My father now needs help going to the toilet. We have aides for the mornings and late afternoons. If he needs to go to the toilet when they are not there, I’m going to have to get him on and off the toilet and clean him afterwards. Does anyone have any tips on how they handle this task. I have never done this before.
Between not knowing how best to do it and never having seen my father naked below the waist, this is weighing heavily on me. I’m grateful for any tips and suggestions.
How old is dad and mom? I thought I read where they were in their nineties. Please don't injure your back trying to get dad off and in the toilet.
If it wasn't for your other siblings humoring your parents at this point with pretending they can still live independently they would be in a facility.
Shame on mom and dad for putting you in this predicament.
You could always refuse to wipe dad's privates and assisting him off and on the toilet.
My sisters and I are going to speak to our mother when I'm back because we can no longer provide the care our father needs and our mother needs to make some decisions regarding my father's and her future care. We are going to be a united front, we are refusing to accept the status quo. I plan to tell my mother if she does not decide to go into AL or a NH with my father, I will be calling APS. Her daughters can no longer care for them and they are not safe living alone anymore. It's like leaving two toddlers alone in the house.
I would then call 911 and have him transported to the ER.
I would call APS and report him as a vulnerable adult.
I would call the local AAA and get a needs assessment.
I would then leave.
Toileting my incompetent parent would be a one off, not a month-long "sentence".
If my parent "chose" to rely upon my indentured service, I would step away and let the chips fall where they might. Sometimes you need to do that for foolish folks to get the help they need.
Just get lots of wet wipes ready and do your best. Nobody wants to do these things or likes doing them, but we sometimes find ourselves in such a position where we have no other choice. We do things out of love for our parents sometimes that we'd never imagine ourselves doing, but we come out of it alright in the end. I'm with you in thinking it is not humane to have a loved one sit in excrement.
Sending you a hug and a prayer that things will go smoothly for you during this 4 week period. Best of luck.
I know you're going to have the talk with them when you get there but you need to do it ASAP.
I would be so upset thinking about what is waiting for me if I were you. This is just NOT OK. Some people don't mind, but I do mind! When my mom had some accidents in the house when she was sick - I literally cried. My amazing hubby took pity on my and "helped" clean up the mess she'd left behind. Not on her person, but clothes, floor, etc. I shudder just thinking of it!
I hope you can get this straightened out quickly. And of course your parents are NOT going to like the new world you all are going to be laying out to them but they have no choice. You and your siblings need to let them know that this is the end. They need much more help than you can give. End of story. Major changes need to occur. It's not what anyone really wants, but it is no fair for you to be expected to do what you do not want to do.

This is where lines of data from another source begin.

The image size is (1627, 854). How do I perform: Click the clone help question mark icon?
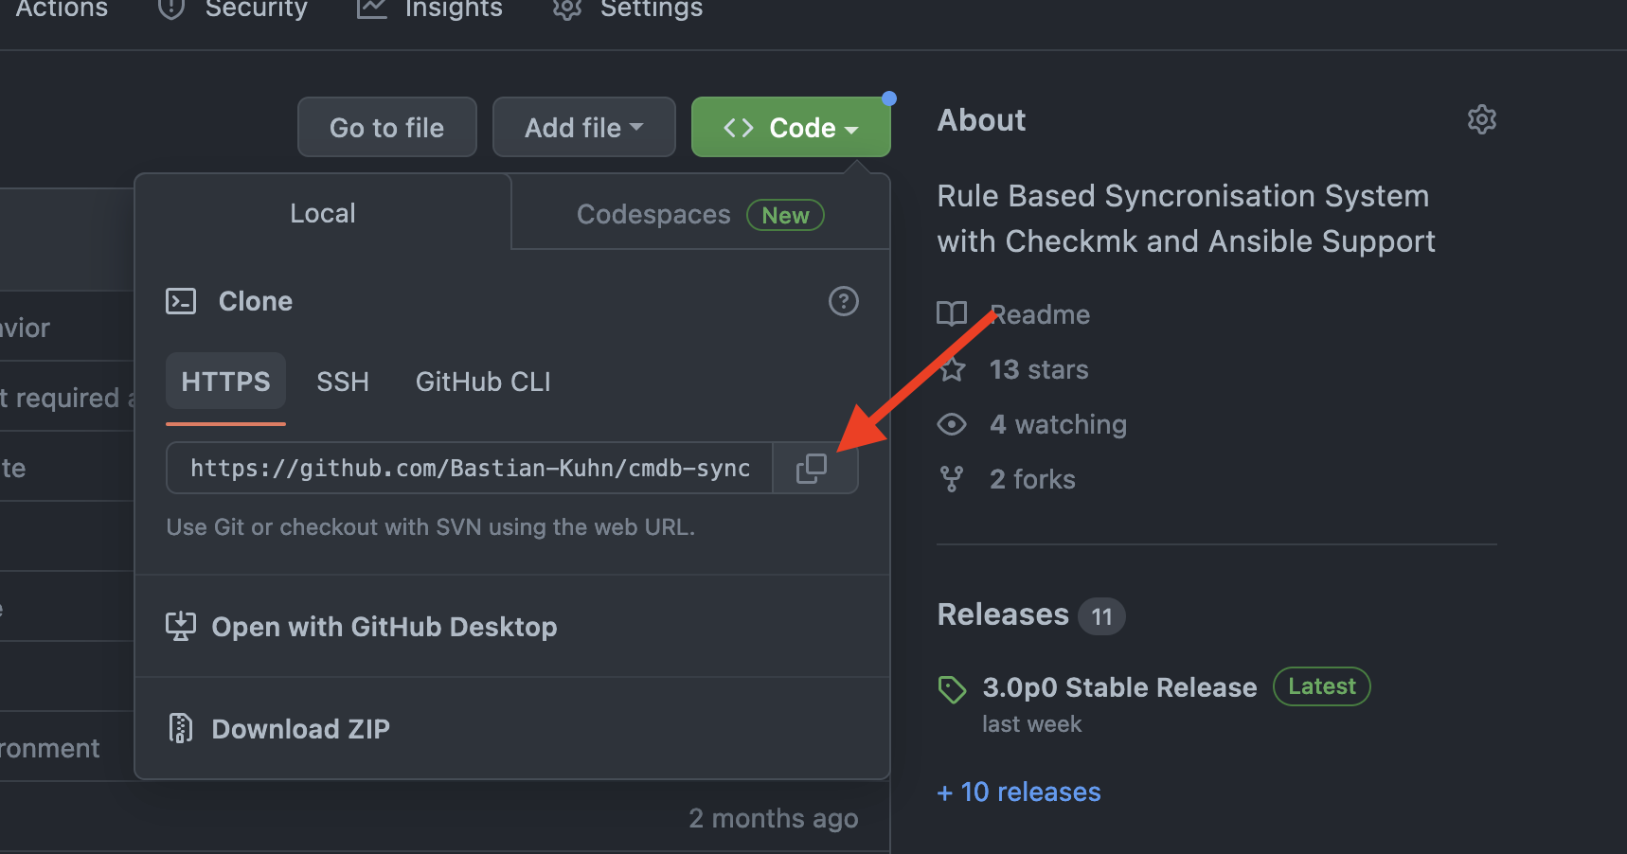point(843,301)
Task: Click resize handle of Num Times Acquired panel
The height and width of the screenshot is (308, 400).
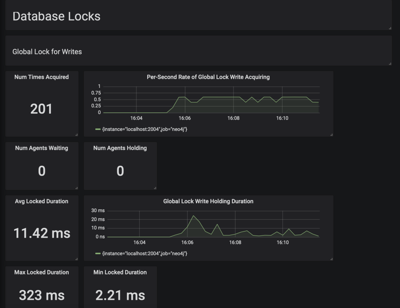Action: (77, 135)
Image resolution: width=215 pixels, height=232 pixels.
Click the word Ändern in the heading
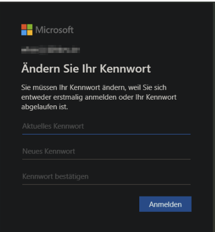pyautogui.click(x=41, y=68)
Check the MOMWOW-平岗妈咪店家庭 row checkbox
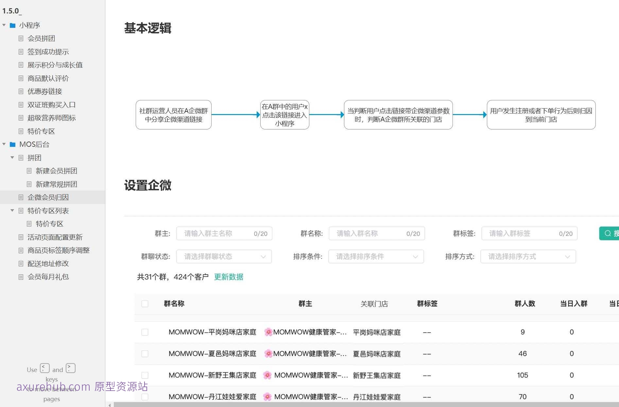Viewport: 619px width, 407px height. [x=145, y=332]

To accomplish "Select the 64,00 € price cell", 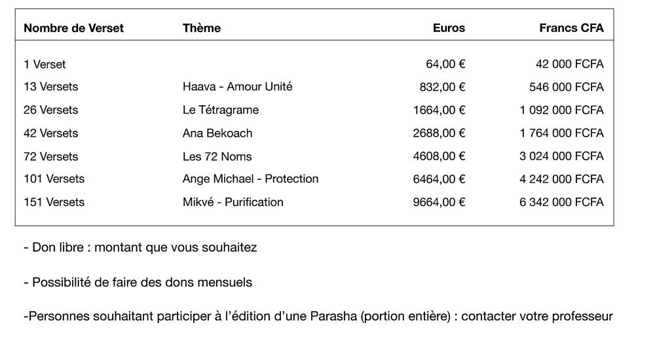I will 445,64.
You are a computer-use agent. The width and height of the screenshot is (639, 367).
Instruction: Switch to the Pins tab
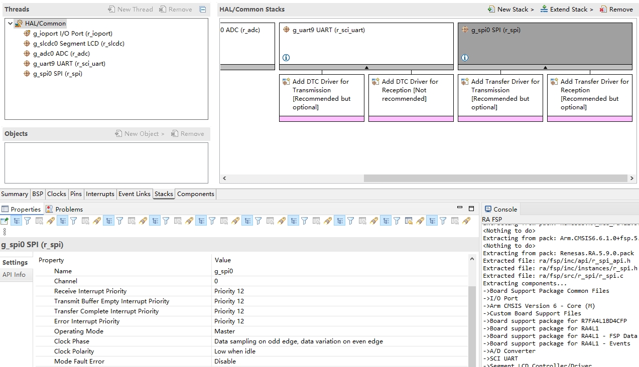tap(76, 194)
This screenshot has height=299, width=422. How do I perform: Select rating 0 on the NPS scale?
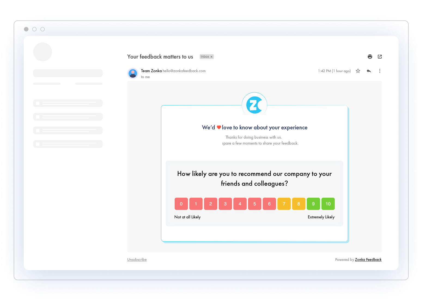point(181,204)
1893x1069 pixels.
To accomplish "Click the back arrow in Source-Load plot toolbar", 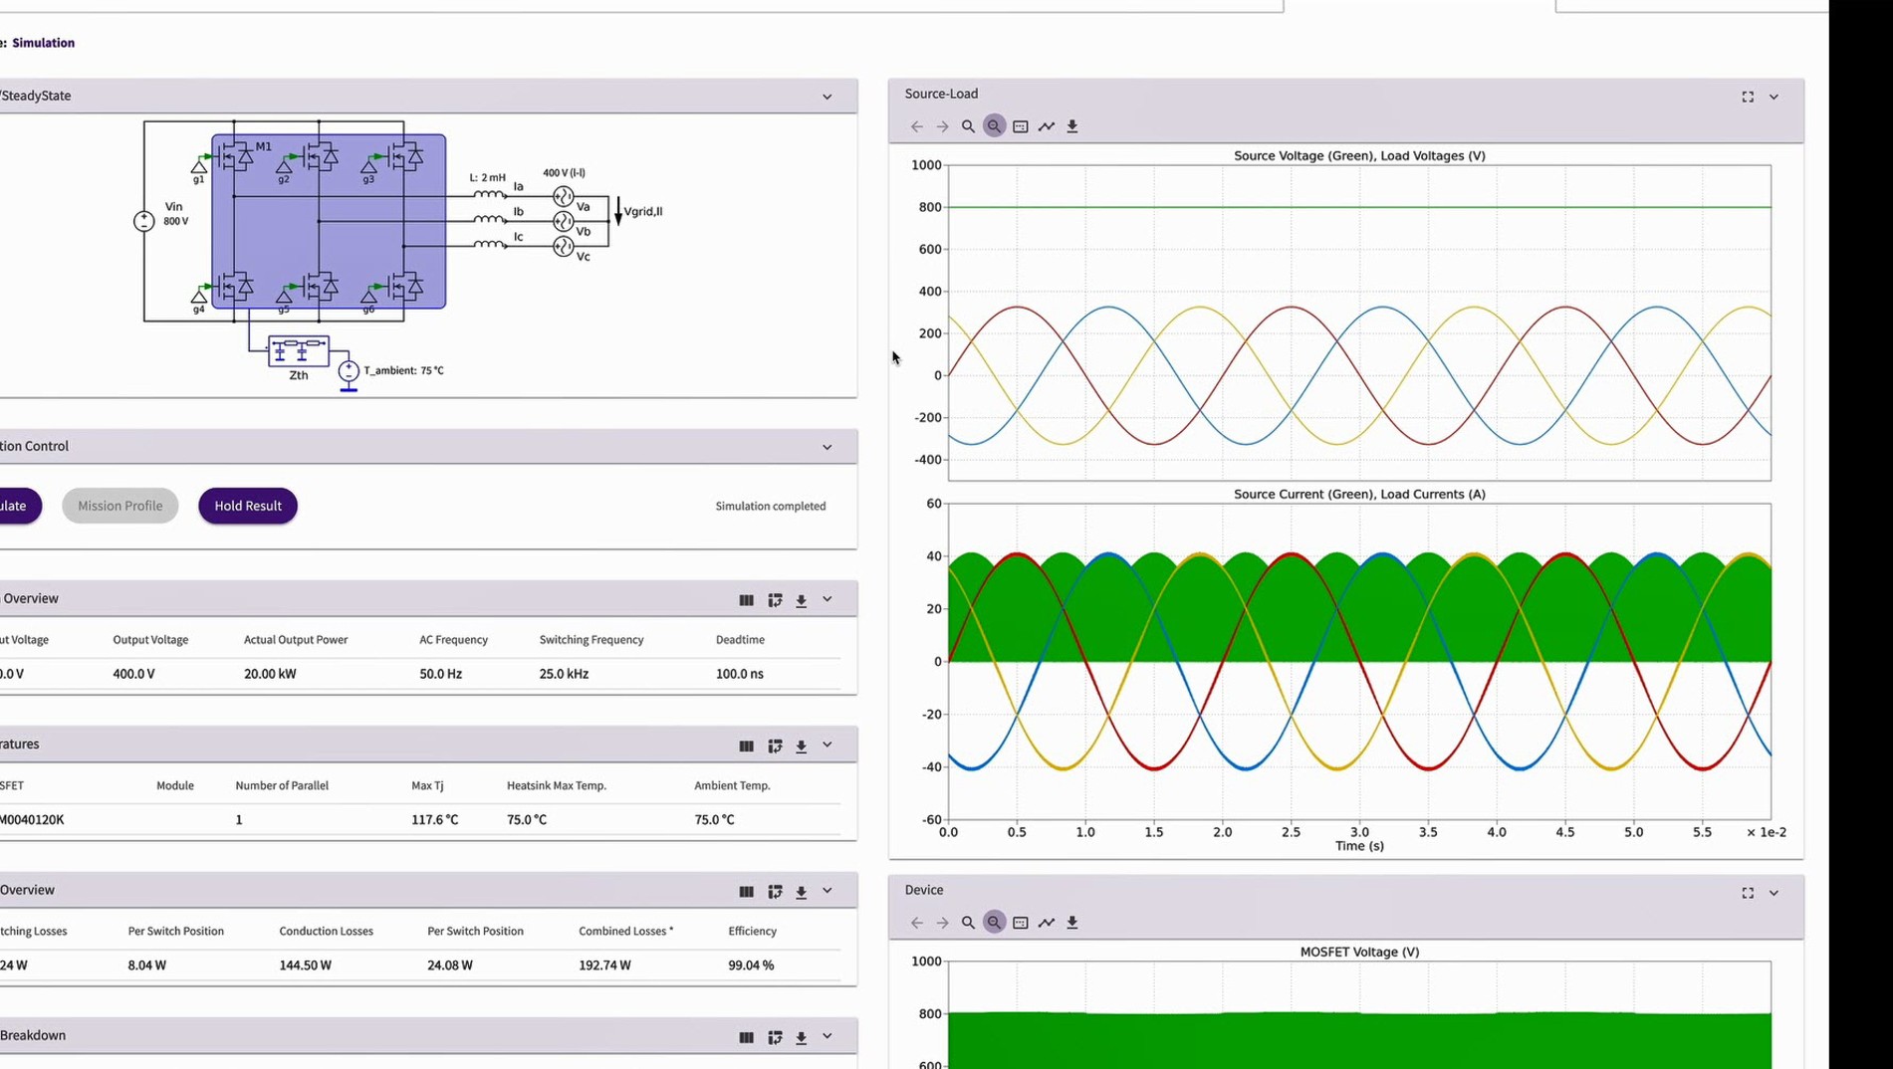I will 916,126.
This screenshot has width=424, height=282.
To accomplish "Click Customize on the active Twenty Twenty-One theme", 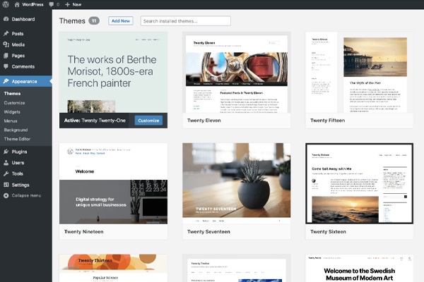I will pyautogui.click(x=148, y=121).
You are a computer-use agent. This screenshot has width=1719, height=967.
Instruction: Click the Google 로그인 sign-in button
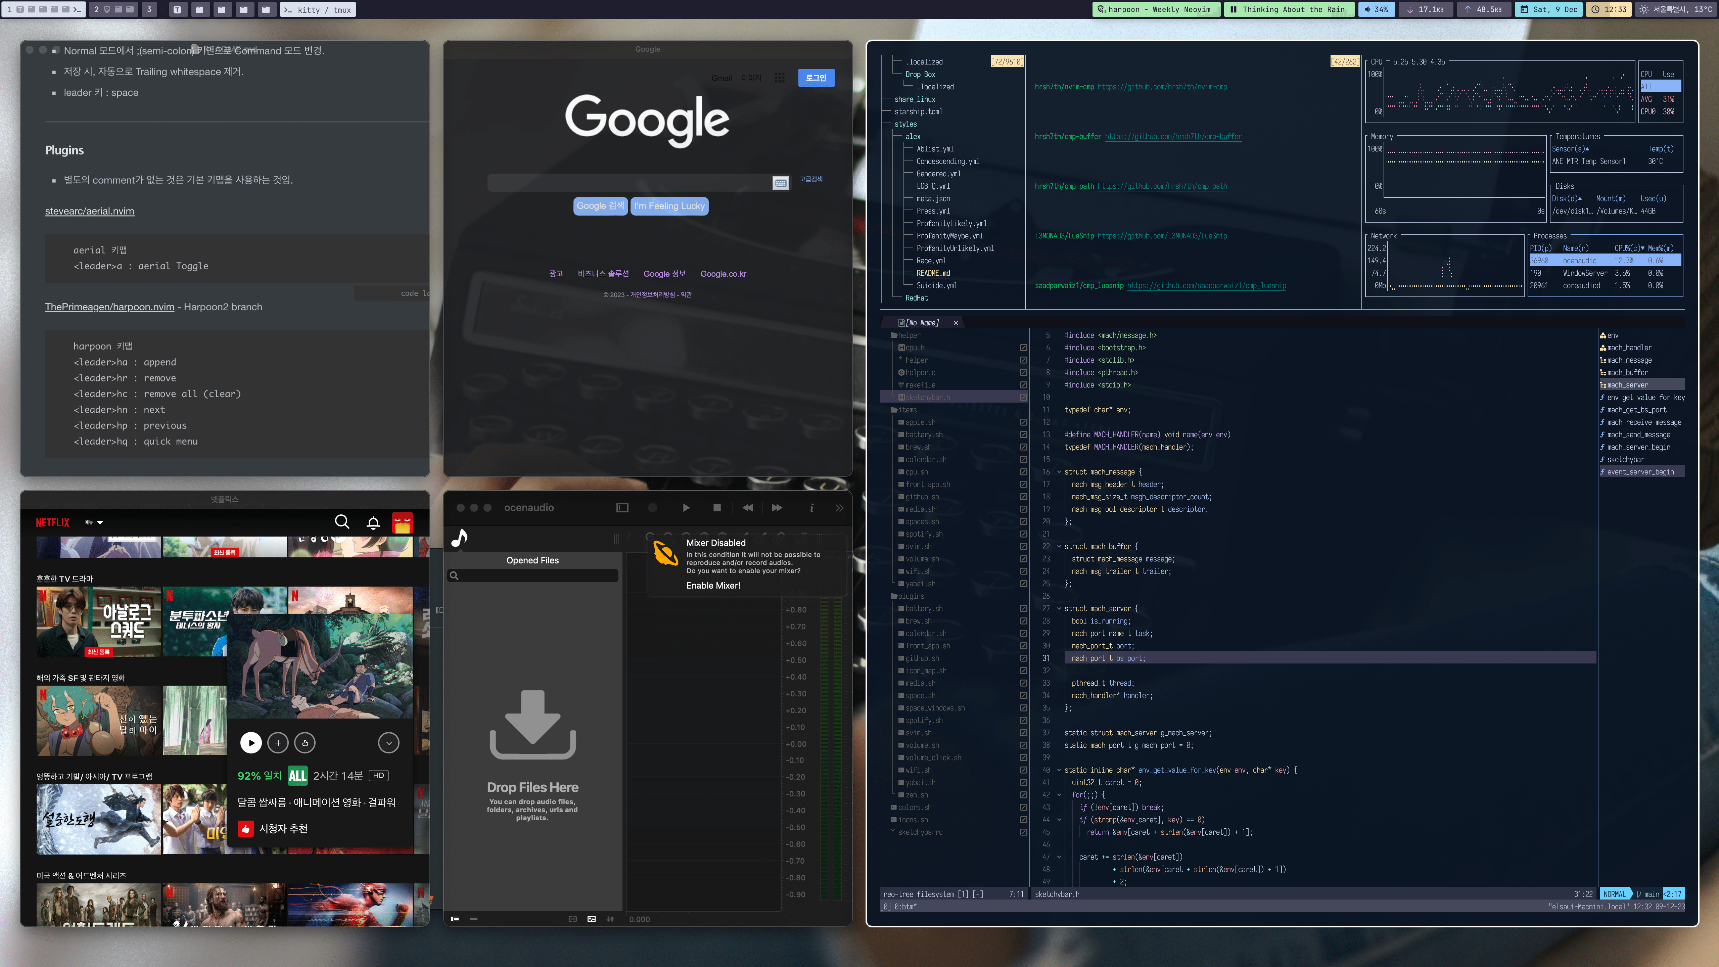click(x=815, y=78)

I am sorry that you have been asked to be in this position. It’s not easy to be a hands on caregiver.
Some posters have spoken about how bidets can be helpful. I don’t know of any certain brands to recommend. Maybe others would know. They are sold on Amazon.
I make it with lemon and eucalyptus oil and nobody has to deal with others bathroom odors.
I couldn't do it. My gag reflex starts and I exit or puke, those are the choices for me.
Oh my gosh, I giggled so hard when I first saw those poopouri commercials on tv.